What needs to be done: Repeat exactly, and nothing more, the lines from the one that includes "Task: Toggle the 显示变换控件 checkbox" through the final line of the entries; skip the pictures.

Screenshot grounding data
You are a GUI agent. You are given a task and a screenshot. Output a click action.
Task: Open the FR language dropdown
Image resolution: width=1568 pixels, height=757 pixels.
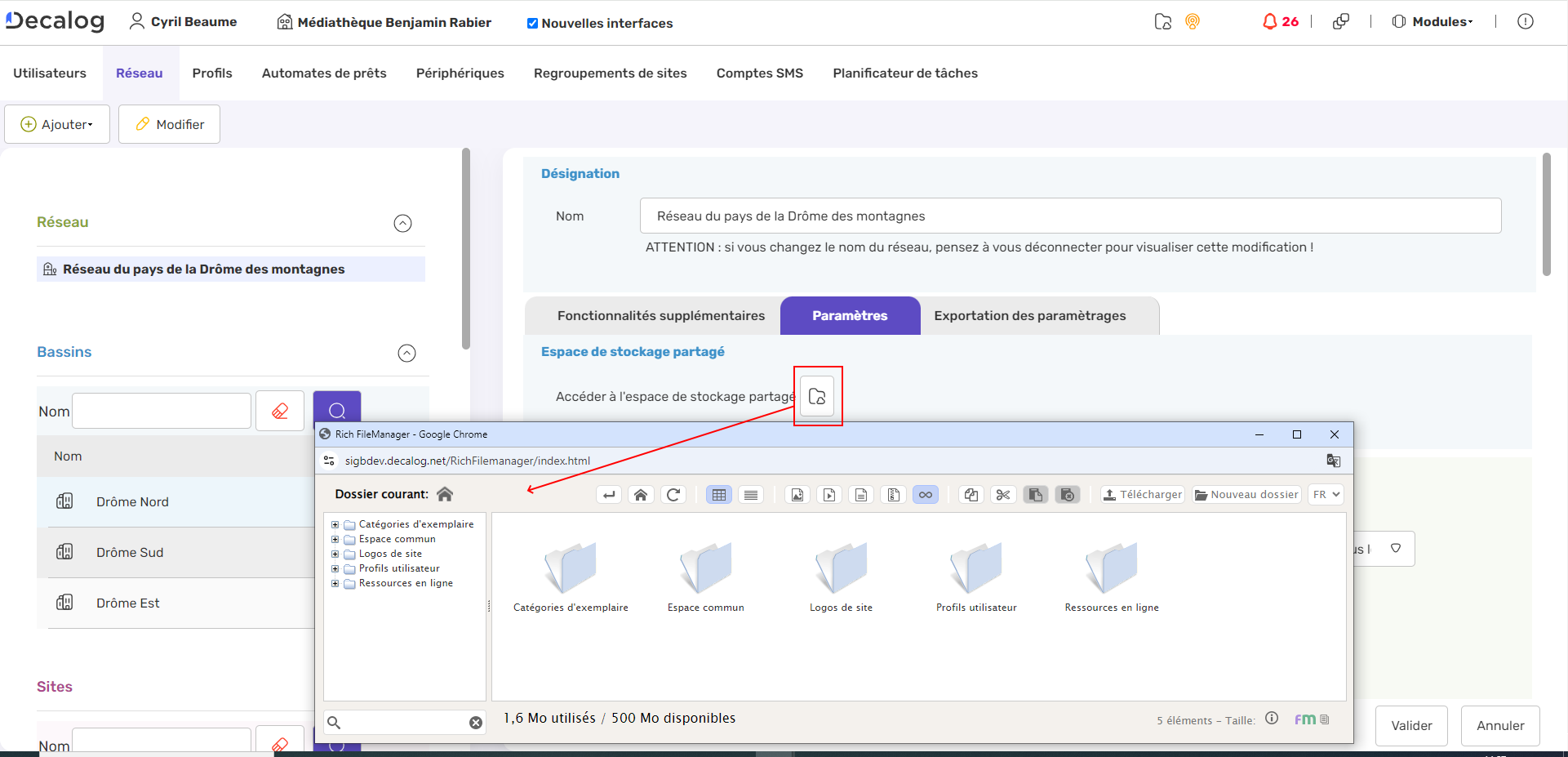1326,495
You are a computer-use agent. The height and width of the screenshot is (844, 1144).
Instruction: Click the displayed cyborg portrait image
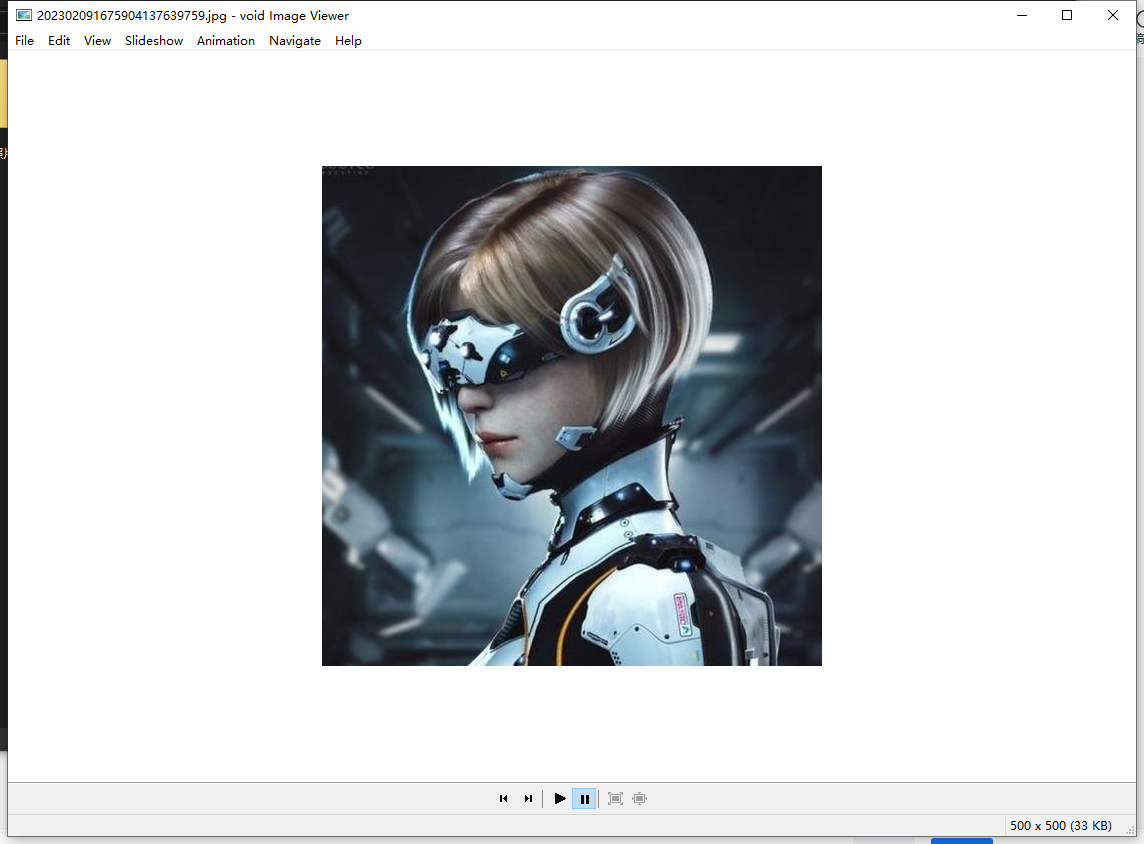tap(571, 415)
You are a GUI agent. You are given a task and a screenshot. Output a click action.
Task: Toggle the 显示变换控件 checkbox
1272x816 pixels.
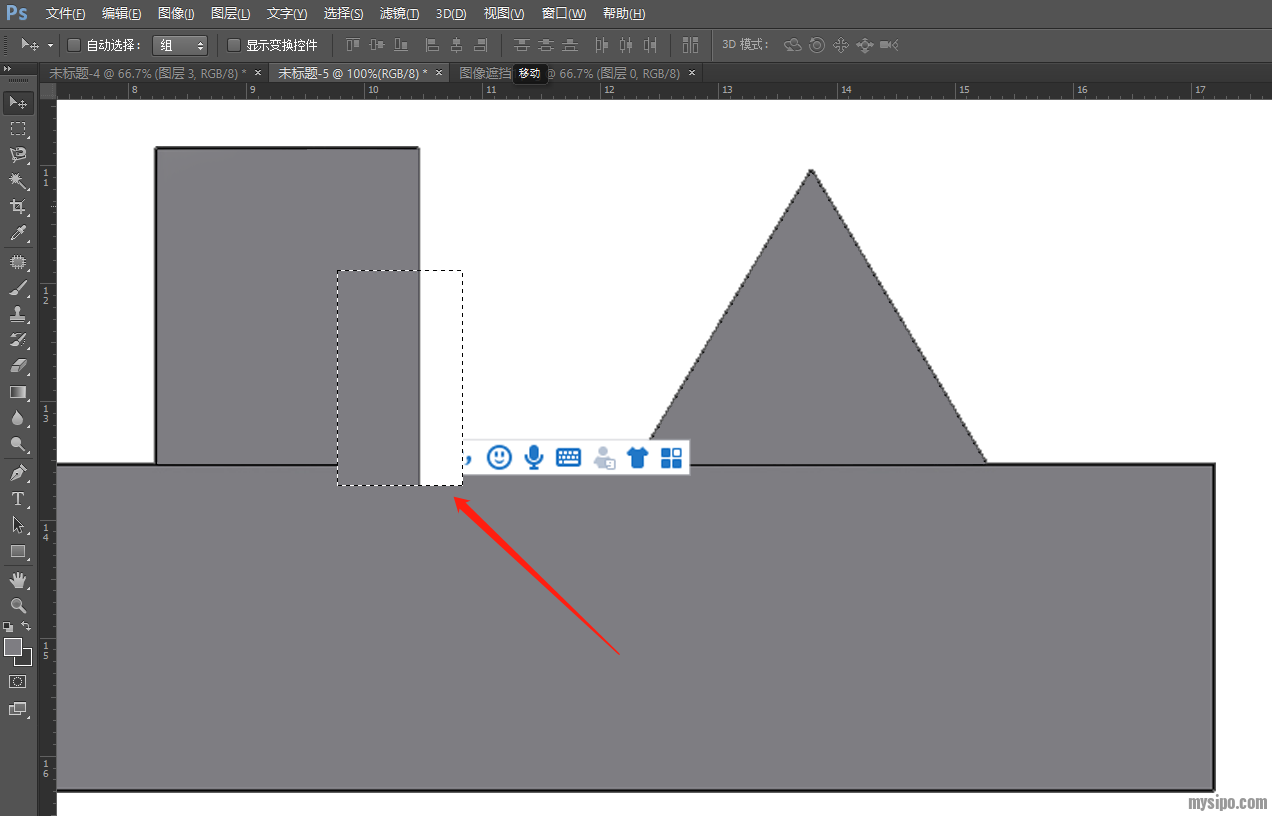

Answer to this exercise:
Task: Toggle the 显示变换控件 checkbox
1272x816 pixels.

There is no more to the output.